[Supplied information Boundary: Start]

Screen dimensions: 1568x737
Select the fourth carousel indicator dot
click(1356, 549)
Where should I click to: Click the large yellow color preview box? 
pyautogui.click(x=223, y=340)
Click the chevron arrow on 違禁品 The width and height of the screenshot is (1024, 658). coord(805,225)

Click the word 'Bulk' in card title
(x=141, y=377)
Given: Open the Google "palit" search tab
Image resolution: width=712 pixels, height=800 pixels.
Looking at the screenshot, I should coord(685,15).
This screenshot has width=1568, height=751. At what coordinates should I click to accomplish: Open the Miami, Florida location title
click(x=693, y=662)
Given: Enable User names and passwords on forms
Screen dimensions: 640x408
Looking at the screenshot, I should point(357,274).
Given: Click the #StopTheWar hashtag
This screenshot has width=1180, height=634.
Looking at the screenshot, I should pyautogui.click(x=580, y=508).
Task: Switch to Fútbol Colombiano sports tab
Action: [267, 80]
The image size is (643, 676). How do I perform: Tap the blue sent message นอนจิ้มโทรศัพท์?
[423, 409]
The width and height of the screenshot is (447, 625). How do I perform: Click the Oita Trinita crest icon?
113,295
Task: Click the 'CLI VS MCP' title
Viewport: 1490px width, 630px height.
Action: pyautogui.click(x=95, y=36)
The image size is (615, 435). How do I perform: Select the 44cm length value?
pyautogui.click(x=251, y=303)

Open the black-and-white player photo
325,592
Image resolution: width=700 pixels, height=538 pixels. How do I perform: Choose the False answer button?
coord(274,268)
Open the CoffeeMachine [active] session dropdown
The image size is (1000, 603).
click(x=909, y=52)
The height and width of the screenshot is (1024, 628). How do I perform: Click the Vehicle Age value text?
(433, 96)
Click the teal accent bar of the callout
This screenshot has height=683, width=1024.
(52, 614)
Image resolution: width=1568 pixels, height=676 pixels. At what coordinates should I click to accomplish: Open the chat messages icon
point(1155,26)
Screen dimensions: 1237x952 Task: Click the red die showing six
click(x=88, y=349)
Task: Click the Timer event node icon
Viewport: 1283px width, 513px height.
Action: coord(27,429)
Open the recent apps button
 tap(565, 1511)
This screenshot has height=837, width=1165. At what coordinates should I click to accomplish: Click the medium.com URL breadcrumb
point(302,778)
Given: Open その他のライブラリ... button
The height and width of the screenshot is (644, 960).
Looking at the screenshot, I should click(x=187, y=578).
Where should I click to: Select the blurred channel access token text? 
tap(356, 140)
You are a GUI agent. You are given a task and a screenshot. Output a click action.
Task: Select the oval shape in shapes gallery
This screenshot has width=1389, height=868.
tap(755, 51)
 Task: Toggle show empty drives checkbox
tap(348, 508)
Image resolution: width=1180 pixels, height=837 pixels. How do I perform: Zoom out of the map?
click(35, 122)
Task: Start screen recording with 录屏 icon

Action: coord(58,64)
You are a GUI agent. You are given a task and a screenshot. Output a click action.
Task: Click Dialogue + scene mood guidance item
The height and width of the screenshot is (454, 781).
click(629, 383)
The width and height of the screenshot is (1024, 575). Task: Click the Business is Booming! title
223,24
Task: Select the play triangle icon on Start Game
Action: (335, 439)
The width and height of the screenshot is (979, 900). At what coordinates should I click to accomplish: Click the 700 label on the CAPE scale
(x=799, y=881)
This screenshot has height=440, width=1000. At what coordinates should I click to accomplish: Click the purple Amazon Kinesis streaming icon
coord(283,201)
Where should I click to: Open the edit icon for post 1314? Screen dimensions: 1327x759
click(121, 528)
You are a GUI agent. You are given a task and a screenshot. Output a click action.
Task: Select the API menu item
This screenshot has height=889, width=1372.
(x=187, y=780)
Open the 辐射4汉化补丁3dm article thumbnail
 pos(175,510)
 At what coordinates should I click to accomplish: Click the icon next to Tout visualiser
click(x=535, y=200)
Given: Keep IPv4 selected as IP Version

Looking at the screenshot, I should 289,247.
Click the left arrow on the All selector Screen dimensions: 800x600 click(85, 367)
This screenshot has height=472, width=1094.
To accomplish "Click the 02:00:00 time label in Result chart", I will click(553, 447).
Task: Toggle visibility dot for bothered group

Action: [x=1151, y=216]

[Supplied information Boundary: End]

All records should be returned verbatim, none left out.

_Expected output:_
Screen dimensions: 1568x737
Select the fourth carousel indicator dot
click(1356, 549)
Where should I click to: Click the large yellow color preview box? 
pyautogui.click(x=223, y=340)
Click the chevron arrow on 違禁品 The width and height of the screenshot is (1024, 658). coord(805,225)

Click the word 'Bulk' in card title
(x=141, y=377)
Given: Open the Google "palit" search tab
Image resolution: width=712 pixels, height=800 pixels.
Looking at the screenshot, I should coord(685,15).
This screenshot has width=1568, height=751. At what coordinates should I click to accomplish: Open the Miami, Florida location title
click(x=693, y=662)
Given: Enable User names and passwords on forms
Screen dimensions: 640x408
Looking at the screenshot, I should point(357,274).
Given: Click the #StopTheWar hashtag
This screenshot has width=1180, height=634.
Looking at the screenshot, I should pyautogui.click(x=580, y=508).
Task: Switch to Fútbol Colombiano sports tab
Action: [267, 80]
The image size is (643, 676). How do I perform: Tap the blue sent message นอนจิ้มโทรศัพท์?
[423, 409]
The width and height of the screenshot is (447, 625). How do I perform: Click the Oita Trinita crest icon?
113,295
Task: Click the 'CLI VS MCP' title
Viewport: 1490px width, 630px height.
Action: pyautogui.click(x=95, y=36)
The image size is (615, 435). How do I perform: Select the 44cm length value?
pyautogui.click(x=251, y=303)

Open the black-and-white player photo
325,592
Image resolution: width=700 pixels, height=538 pixels. How do I perform: Choose the False answer button?
coord(274,268)
Open the CoffeeMachine [active] session dropdown
The image size is (1000, 603).
click(x=909, y=52)
The height and width of the screenshot is (1024, 628). How do I perform: Click the Vehicle Age value text?
(433, 96)
Click the teal accent bar of the callout
This screenshot has height=683, width=1024.
(52, 614)
Image resolution: width=1568 pixels, height=676 pixels. At what coordinates should I click to accomplish: Open the chat messages icon
point(1155,26)
Screen dimensions: 1237x952 Task: Click the red die showing six
click(x=88, y=349)
Task: Click the Timer event node icon
Viewport: 1283px width, 513px height.
Action: coord(27,429)
Open the recent apps button
 tap(565, 1511)
This screenshot has height=837, width=1165. At what coordinates should I click to accomplish: Click the medium.com URL breadcrumb
point(302,778)
Given: Open その他のライブラリ... button
The height and width of the screenshot is (644, 960).
Looking at the screenshot, I should click(x=187, y=578).
Where should I click to: Select the blurred channel access token text? 
tap(356, 140)
You are a GUI agent. You are given a task and a screenshot. Output a click action.
Task: Select the oval shape in shapes gallery
This screenshot has width=1389, height=868.
tap(755, 51)
 Task: Toggle show empty drives checkbox
tap(348, 508)
Image resolution: width=1180 pixels, height=837 pixels. How do I perform: Zoom out of the map?
click(35, 122)
Task: Start screen recording with 录屏 icon

Action: coord(58,64)
You are a GUI agent. You are given a task and a screenshot. Output a click action.
Task: Click Dialogue + scene mood guidance item
The height and width of the screenshot is (454, 781).
click(629, 383)
The width and height of the screenshot is (1024, 575). Task: Click the Business is Booming! title
223,24
Task: Select the play triangle icon on Start Game
Action: (335, 439)
The width and height of the screenshot is (979, 900). At what coordinates should I click to accomplish: Click the 700 label on the CAPE scale
(x=799, y=881)
This screenshot has height=440, width=1000. At what coordinates should I click to accomplish: Click the purple Amazon Kinesis streaming icon
coord(283,201)
Where should I click to: Open the edit icon for post 1314? Screen dimensions: 1327x759
click(121, 528)
You are a GUI agent. You are given a task and a screenshot. Output a click action.
Task: Select the API menu item
This screenshot has height=889, width=1372.
(x=187, y=780)
Open the 辐射4汉化补丁3dm article thumbnail
 pos(175,510)
 At what coordinates should I click to accomplish: Click the icon next to Tout visualiser
click(x=535, y=200)
Given: Keep IPv4 selected as IP Version

Looking at the screenshot, I should 289,247.
Click the left arrow on the All selector Screen dimensions: 800x600 click(85, 367)
This screenshot has height=472, width=1094.
To accomplish "Click the 02:00:00 time label in Result chart", I will click(553, 447).
Task: Toggle visibility dot for bothered group

Action: [x=1151, y=216]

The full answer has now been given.